What is required => Answer with a bare number: the count of lines in the records below that have the word "agent".

Provided records =>
- Opening Delimiter -

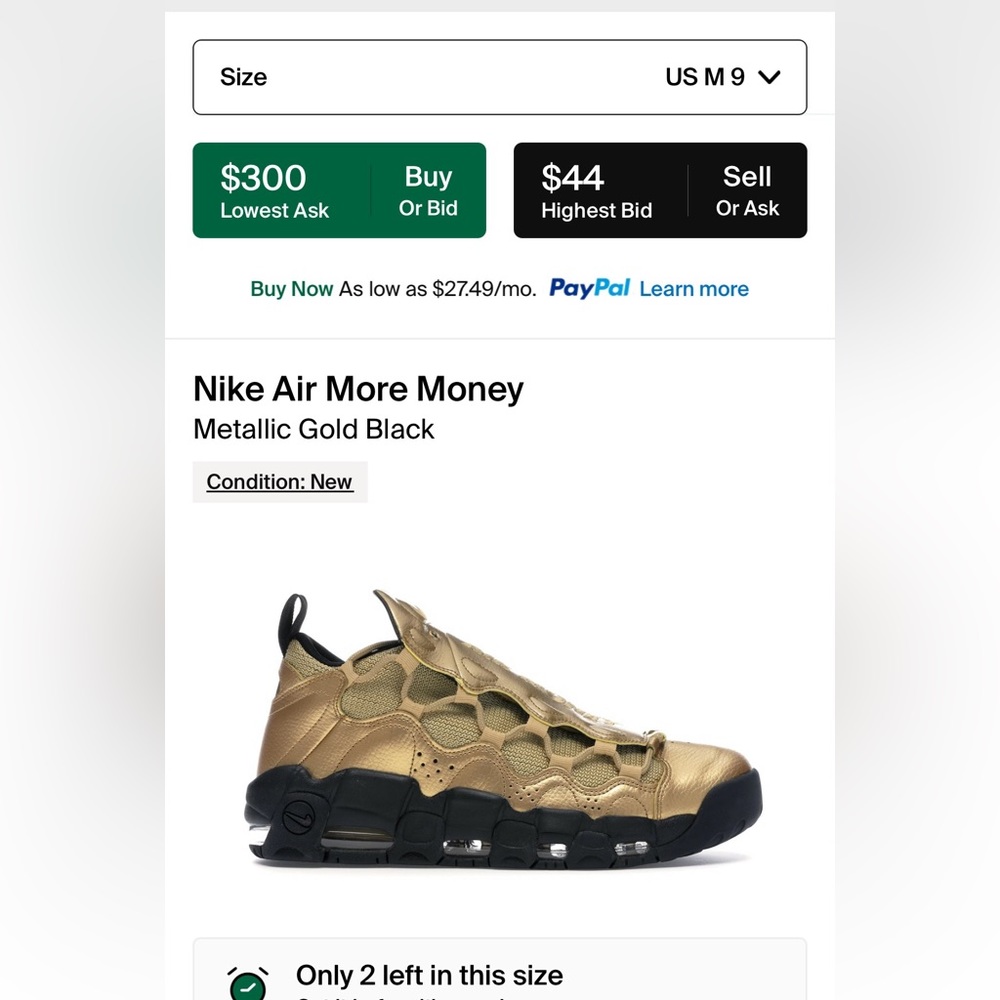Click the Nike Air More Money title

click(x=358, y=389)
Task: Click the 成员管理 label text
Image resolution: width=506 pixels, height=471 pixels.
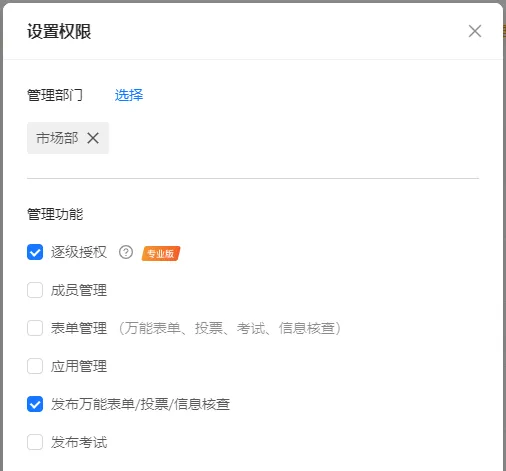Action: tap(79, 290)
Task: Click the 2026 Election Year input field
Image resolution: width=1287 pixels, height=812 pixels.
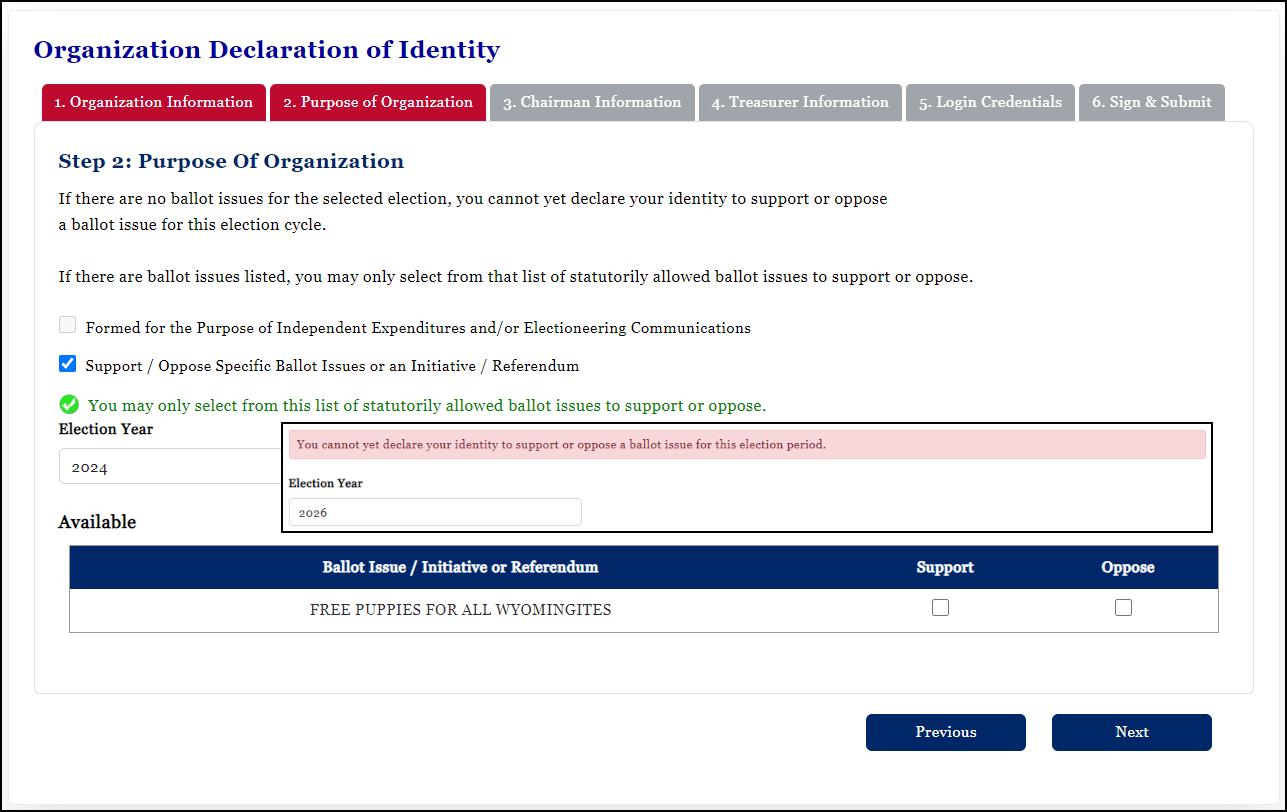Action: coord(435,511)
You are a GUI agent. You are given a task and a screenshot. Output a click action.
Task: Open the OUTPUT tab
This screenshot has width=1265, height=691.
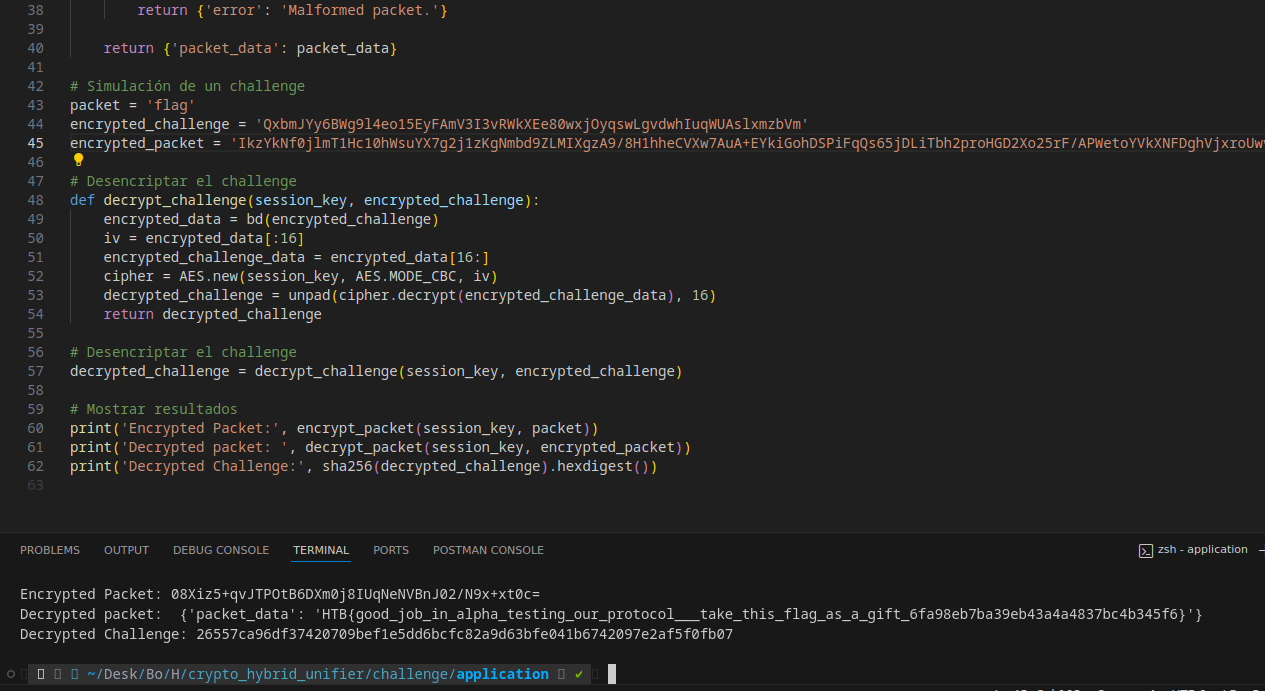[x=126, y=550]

- Closing Delimiter -
- Opening Delimiter -

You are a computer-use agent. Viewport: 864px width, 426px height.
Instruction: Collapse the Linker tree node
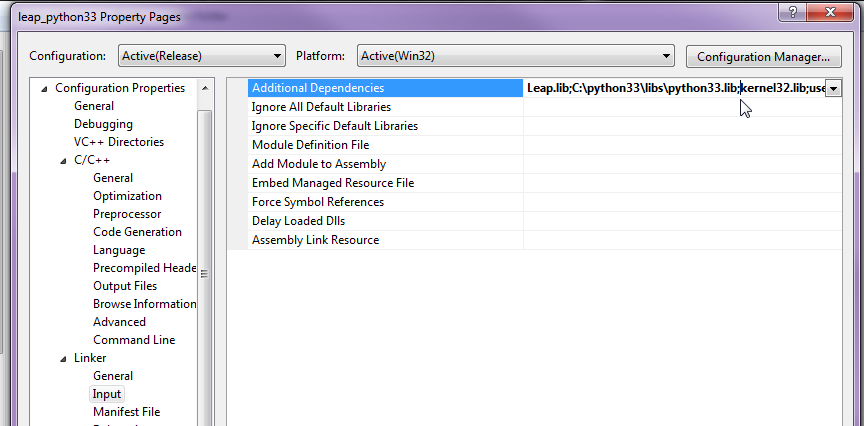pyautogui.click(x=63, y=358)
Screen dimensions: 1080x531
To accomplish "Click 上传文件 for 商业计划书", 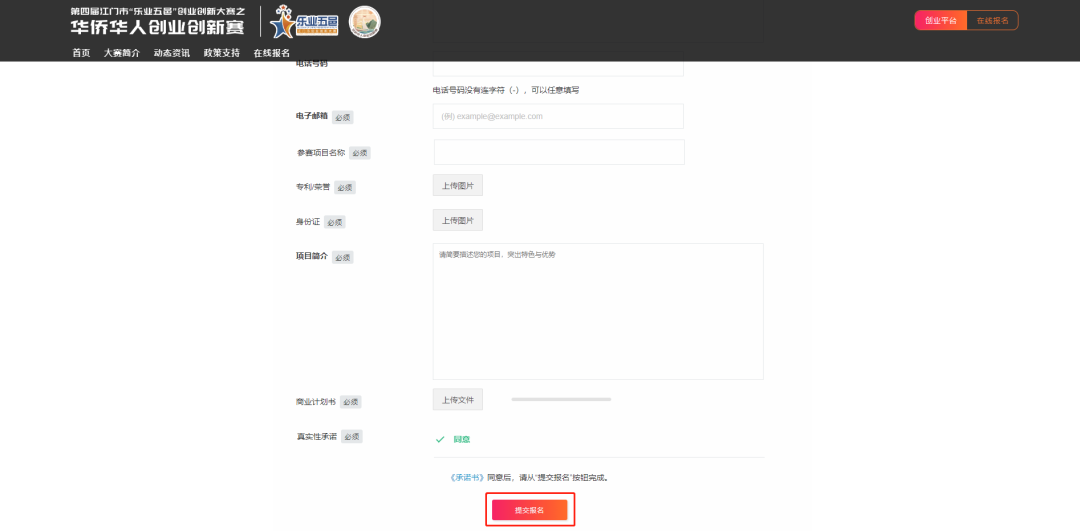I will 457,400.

- Closing Delimiter -
- Opening Delimiter -

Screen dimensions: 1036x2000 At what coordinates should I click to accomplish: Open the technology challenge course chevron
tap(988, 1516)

- Closing Delimiter -

Answer to this task => 2